**Description of the task:** Copy all of the following entries word for word, keeping every line unchanged.

**Data excerpts:**
|---|

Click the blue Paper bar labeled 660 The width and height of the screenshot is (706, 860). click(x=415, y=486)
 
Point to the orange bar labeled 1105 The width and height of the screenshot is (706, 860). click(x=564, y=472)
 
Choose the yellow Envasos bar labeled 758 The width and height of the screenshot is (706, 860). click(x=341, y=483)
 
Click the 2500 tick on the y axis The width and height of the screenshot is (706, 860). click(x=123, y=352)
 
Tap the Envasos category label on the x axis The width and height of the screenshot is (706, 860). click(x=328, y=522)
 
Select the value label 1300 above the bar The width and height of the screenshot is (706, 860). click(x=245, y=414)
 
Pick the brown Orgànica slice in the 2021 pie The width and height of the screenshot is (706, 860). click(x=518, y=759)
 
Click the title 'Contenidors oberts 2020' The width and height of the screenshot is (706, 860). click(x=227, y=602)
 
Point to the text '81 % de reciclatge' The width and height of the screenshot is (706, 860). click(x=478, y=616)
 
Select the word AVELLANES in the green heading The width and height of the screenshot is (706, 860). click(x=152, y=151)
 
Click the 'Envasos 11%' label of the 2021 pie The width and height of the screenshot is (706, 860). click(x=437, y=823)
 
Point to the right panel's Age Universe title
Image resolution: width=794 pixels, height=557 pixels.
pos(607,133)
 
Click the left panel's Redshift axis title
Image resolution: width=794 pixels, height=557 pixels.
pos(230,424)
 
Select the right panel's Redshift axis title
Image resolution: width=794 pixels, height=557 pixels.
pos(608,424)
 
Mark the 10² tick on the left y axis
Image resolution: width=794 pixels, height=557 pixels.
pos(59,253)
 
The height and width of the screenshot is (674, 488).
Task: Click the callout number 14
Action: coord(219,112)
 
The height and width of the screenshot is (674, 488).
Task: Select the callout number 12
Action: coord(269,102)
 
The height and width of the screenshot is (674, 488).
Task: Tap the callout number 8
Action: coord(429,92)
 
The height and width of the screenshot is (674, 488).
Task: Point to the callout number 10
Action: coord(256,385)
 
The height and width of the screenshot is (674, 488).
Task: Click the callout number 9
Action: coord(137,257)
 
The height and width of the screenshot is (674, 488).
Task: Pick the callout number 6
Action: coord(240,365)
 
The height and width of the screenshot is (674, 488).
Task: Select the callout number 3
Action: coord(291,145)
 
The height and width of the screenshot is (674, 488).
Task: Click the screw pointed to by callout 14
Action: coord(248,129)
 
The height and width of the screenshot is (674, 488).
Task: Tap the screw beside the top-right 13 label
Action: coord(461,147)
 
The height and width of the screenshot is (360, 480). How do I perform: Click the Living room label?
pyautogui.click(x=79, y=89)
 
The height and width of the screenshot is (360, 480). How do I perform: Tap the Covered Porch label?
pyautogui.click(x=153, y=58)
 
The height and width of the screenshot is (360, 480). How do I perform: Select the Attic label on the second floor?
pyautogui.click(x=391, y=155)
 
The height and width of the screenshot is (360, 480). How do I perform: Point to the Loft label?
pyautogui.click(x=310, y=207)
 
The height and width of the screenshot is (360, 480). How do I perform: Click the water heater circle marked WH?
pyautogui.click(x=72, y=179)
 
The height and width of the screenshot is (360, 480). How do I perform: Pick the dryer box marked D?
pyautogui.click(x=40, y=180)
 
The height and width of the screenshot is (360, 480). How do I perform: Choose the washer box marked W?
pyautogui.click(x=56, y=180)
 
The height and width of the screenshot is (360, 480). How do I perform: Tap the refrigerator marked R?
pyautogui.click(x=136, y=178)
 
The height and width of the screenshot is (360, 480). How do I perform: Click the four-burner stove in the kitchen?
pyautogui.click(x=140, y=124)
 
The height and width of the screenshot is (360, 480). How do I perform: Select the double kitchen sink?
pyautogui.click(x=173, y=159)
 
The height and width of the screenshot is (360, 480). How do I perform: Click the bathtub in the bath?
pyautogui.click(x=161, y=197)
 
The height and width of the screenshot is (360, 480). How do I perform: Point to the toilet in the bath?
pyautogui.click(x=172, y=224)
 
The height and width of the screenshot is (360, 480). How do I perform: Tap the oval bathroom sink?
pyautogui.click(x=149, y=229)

|---|

**Result:**
Click the blue Paper bar labeled 660 The width and height of the screenshot is (706, 860). click(x=415, y=486)
 
Point to the orange bar labeled 1105 The width and height of the screenshot is (706, 860). click(x=564, y=472)
 
Choose the yellow Envasos bar labeled 758 The width and height of the screenshot is (706, 860). click(x=341, y=483)
 
Click the 2500 tick on the y axis The width and height of the screenshot is (706, 860). click(x=123, y=352)
 
Tap the Envasos category label on the x axis The width and height of the screenshot is (706, 860). click(x=328, y=522)
 
Select the value label 1300 above the bar The width and height of the screenshot is (706, 860). click(x=245, y=414)
 
Pick the brown Orgànica slice in the 2021 pie The width and height of the screenshot is (706, 860). click(x=518, y=759)
 
Click the title 'Contenidors oberts 2020' The width and height of the screenshot is (706, 860). click(x=227, y=602)
 
Point to the text '81 % de reciclatge' The width and height of the screenshot is (706, 860). click(x=478, y=616)
 
Select the word AVELLANES in the green heading The width and height of the screenshot is (706, 860). click(x=152, y=151)
 
Click the 'Envasos 11%' label of the 2021 pie The width and height of the screenshot is (706, 860). click(x=437, y=823)
 
Point to the right panel's Age Universe title
Image resolution: width=794 pixels, height=557 pixels.
pos(607,133)
 
Click the left panel's Redshift axis title
Image resolution: width=794 pixels, height=557 pixels.
pos(230,424)
 
Select the right panel's Redshift axis title
Image resolution: width=794 pixels, height=557 pixels.
pos(608,424)
 
Mark the 10² tick on the left y axis
Image resolution: width=794 pixels, height=557 pixels.
pos(59,253)
 
The height and width of the screenshot is (674, 488).
Task: Click the callout number 14
Action: coord(219,112)
 
The height and width of the screenshot is (674, 488).
Task: Select the callout number 12
Action: coord(269,102)
 
The height and width of the screenshot is (674, 488).
Task: Tap the callout number 8
Action: coord(429,92)
 
The height and width of the screenshot is (674, 488).
Task: Point to the callout number 10
Action: coord(256,385)
 
The height and width of the screenshot is (674, 488).
Task: Click the callout number 9
Action: coord(137,257)
 
The height and width of the screenshot is (674, 488).
Task: Pick the callout number 6
Action: coord(240,365)
 
The height and width of the screenshot is (674, 488).
Task: Select the callout number 3
Action: coord(291,145)
 
The height and width of the screenshot is (674, 488).
Task: Click the screw pointed to by callout 14
Action: coord(248,129)
 
The height and width of the screenshot is (674, 488).
Task: Tap the screw beside the top-right 13 label
Action: coord(461,147)
 
The height and width of the screenshot is (360, 480). How do I perform: Click the Living room label?
pyautogui.click(x=79, y=89)
 
The height and width of the screenshot is (360, 480). How do I perform: Tap the Covered Porch label?
pyautogui.click(x=153, y=58)
 
The height and width of the screenshot is (360, 480). How do I perform: Select the Attic label on the second floor?
pyautogui.click(x=391, y=155)
 
The height and width of the screenshot is (360, 480). How do I perform: Point to the Loft label?
pyautogui.click(x=310, y=207)
 
The height and width of the screenshot is (360, 480). How do I perform: Click the water heater circle marked WH?
pyautogui.click(x=72, y=179)
 
The height and width of the screenshot is (360, 480). How do I perform: Pick the dryer box marked D?
pyautogui.click(x=40, y=180)
 
The height and width of the screenshot is (360, 480). How do I perform: Choose the washer box marked W?
pyautogui.click(x=56, y=180)
 
The height and width of the screenshot is (360, 480). How do I perform: Tap the refrigerator marked R?
pyautogui.click(x=136, y=178)
 
The height and width of the screenshot is (360, 480). How do I perform: Click the four-burner stove in the kitchen?
pyautogui.click(x=140, y=124)
 
The height and width of the screenshot is (360, 480). How do I perform: Select the double kitchen sink?
pyautogui.click(x=173, y=159)
 
The height and width of the screenshot is (360, 480). How do I perform: Click the bathtub in the bath?
pyautogui.click(x=161, y=197)
 
The height and width of the screenshot is (360, 480). How do I perform: Point to the toilet in the bath?
pyautogui.click(x=172, y=224)
 
The height and width of the screenshot is (360, 480). How do I perform: Tap the oval bathroom sink?
pyautogui.click(x=149, y=229)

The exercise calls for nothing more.